What’s new in this perpetually-moving, two-part equation, is the addition of a third moving part; ultra-low and even negative interest rates which have spread around the world, including Australia which last week saw the Reserve Bank cut its official interest rates to a record low of 1.75 per cent, with another cut tipped for August.
The effect of ultra-low interest rates, and the drop into negative territory, is to turn one of gold’s biggest negatives into a positive.
In its bullion form gold does not generate any income, a criticism often levelled by investment analysts who argue that holding gold is a cost – but that same accusation can now be levelled at cash, which has also become a cost in much of Europe and parts of Asia.
A strong US dollar is also a threat to gold but that’s not the case today as the US economy struggles to continue its recovery and political uncertainty grows ahead of the November presidential election.
The Australian dollar is weakening rapidly as local interest rates slide and weak terms of trade weigh on the currency in the wake of the resources boom.
It’s the triple-headed combination of influences which underpins the theory that gold in Australia is on track to reach a record high, but for a glimpse of how that might happen it’s worth a look at the long-term effect of negative interest rates.
In Denmark, a country which has been experiencing negative rates for the past four years, the longest of any advanced economy, gold has become more appealing to savers.

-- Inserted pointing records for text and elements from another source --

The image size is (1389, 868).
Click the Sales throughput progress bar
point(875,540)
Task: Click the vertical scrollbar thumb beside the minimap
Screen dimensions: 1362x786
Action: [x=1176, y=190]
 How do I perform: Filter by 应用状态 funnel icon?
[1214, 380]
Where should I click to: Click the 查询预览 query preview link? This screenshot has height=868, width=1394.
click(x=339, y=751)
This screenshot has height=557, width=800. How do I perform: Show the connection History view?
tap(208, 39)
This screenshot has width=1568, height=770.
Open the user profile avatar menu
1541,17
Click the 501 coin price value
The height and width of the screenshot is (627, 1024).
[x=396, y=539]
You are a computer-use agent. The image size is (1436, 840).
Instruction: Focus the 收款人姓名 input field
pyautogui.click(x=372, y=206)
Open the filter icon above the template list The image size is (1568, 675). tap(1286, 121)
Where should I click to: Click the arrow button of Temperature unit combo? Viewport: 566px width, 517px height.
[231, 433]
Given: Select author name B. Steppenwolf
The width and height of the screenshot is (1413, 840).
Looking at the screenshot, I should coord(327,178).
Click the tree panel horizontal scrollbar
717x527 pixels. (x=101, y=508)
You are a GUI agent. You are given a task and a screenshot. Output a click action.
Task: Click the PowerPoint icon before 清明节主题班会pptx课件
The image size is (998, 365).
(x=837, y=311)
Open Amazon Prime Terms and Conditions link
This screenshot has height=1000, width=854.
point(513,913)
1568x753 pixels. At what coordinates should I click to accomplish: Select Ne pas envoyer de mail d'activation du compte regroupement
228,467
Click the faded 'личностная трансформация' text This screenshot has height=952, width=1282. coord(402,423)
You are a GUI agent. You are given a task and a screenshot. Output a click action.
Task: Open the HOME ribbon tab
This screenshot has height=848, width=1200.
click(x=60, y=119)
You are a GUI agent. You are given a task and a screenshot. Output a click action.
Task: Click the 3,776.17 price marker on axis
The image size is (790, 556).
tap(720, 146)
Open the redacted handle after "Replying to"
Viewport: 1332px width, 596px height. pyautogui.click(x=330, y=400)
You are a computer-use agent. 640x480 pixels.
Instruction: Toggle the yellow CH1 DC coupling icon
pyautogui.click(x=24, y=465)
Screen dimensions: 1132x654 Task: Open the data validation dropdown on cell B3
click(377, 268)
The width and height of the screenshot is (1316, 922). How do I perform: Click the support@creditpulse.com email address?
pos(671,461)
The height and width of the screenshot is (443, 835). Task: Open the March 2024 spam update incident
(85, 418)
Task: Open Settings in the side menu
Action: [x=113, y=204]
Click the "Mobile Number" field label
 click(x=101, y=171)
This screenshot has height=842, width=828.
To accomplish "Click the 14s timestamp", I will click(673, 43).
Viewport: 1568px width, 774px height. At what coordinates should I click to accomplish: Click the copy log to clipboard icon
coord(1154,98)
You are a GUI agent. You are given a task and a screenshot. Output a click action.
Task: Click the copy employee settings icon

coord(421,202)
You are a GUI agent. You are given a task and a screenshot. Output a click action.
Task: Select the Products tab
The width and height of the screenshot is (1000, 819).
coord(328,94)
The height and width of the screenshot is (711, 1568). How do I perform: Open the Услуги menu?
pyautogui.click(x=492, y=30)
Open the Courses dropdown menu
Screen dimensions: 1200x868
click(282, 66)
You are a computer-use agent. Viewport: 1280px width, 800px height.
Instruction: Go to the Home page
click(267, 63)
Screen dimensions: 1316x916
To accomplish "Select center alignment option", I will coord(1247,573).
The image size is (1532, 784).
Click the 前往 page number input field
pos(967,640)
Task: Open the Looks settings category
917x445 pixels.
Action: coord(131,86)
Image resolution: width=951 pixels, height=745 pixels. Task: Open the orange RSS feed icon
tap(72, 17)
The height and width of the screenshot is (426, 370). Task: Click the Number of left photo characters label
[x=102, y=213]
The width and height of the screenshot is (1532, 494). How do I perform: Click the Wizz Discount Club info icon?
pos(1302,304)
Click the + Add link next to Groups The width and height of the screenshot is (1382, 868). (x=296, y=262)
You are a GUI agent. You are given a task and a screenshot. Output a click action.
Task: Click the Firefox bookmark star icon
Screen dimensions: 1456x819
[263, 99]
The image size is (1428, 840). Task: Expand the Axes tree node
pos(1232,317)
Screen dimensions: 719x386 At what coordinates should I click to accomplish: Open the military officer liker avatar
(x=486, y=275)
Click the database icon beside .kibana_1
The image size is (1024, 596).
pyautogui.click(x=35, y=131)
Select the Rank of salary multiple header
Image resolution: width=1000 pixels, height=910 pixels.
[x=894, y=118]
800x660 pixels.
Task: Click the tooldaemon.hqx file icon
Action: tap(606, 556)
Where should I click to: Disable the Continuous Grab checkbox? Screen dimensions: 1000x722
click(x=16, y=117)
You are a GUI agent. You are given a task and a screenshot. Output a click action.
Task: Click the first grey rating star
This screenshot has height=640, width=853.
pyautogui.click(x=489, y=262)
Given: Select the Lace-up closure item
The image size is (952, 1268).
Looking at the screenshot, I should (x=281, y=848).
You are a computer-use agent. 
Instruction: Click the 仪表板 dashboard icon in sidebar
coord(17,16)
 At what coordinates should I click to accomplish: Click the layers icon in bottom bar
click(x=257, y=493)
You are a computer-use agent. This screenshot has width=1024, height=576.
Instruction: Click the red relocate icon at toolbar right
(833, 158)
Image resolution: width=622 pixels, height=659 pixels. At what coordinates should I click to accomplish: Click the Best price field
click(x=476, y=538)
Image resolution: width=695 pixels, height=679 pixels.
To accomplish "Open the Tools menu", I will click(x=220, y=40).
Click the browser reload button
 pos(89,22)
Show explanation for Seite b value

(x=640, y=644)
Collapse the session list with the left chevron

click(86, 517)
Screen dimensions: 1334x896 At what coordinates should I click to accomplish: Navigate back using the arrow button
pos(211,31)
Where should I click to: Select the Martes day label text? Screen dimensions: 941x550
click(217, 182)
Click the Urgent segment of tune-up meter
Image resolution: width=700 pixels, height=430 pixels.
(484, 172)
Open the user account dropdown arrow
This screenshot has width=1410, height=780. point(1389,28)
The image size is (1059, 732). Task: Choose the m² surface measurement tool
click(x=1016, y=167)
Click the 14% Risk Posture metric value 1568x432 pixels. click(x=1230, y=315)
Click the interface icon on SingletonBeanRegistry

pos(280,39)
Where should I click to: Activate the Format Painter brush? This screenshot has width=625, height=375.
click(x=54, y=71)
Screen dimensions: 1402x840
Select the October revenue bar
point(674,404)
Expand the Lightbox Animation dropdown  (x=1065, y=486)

Two weeks ago an economist with Saxo Bank, one of the biggest in Denmark, tipped a rise in the gold price to $US1500/oz in the next six-to-18 months.
Kay van-Petersen told the press that with yield becoming harder to earn on any form of investment, the focus was switching to capital preservation.
“There is no holy grail but from a macro perspective I think you have to look at precious metals,” he said.
“It’s very old school, but there is no paper currency that has ever lasted more than 200 years, if my memory serves correctly. Gold, after thousands of years, is still going strong.”
Another Danish economist, Kasper Ullegaard from Sampension in Copenhagen, pointed out in an interview with the Bloomberg news service that negative rates had become counter- productive.
“The policy makes people save more to protect future purchasing power and even opt for less risky assets because there is so little transparency on future return and risk,” Ullegaard said.
Gold has long been considered one of the best ways of preserving capital in troubled times and if capital preservation becomes a bigger factor in investment decision making as interest rates slip lower, then it becomes an even more attractive option.
Whatever the outcome in this three-part equation of currency values (US and Australian) and interest rates, the outlook for the local gold price is positive, especially if the local dollar continues to decline.
Tipping currency values is as tricky as tipping the gold price, but if a forecast earlier this week from Mark Walton, an economist with the French bank BNP Paribas, is correct then the Australian dollar might drop as low as US67c later this year.
If that happens then even at today’s gold price of $US1267/oz, the Australian price rises to a record $A1891/oz, and if the Danish forecast of gold at $US1500/oz proves to be correct then the local gold price at US67c rushes up to $A2238/oz.
Fun as it is to play calculator games with exchange rates, the key point is that the gold price and the exchange rate have now been joined by an interest rate factor and all three are looking positive for the Australian gold price and goldmining companies.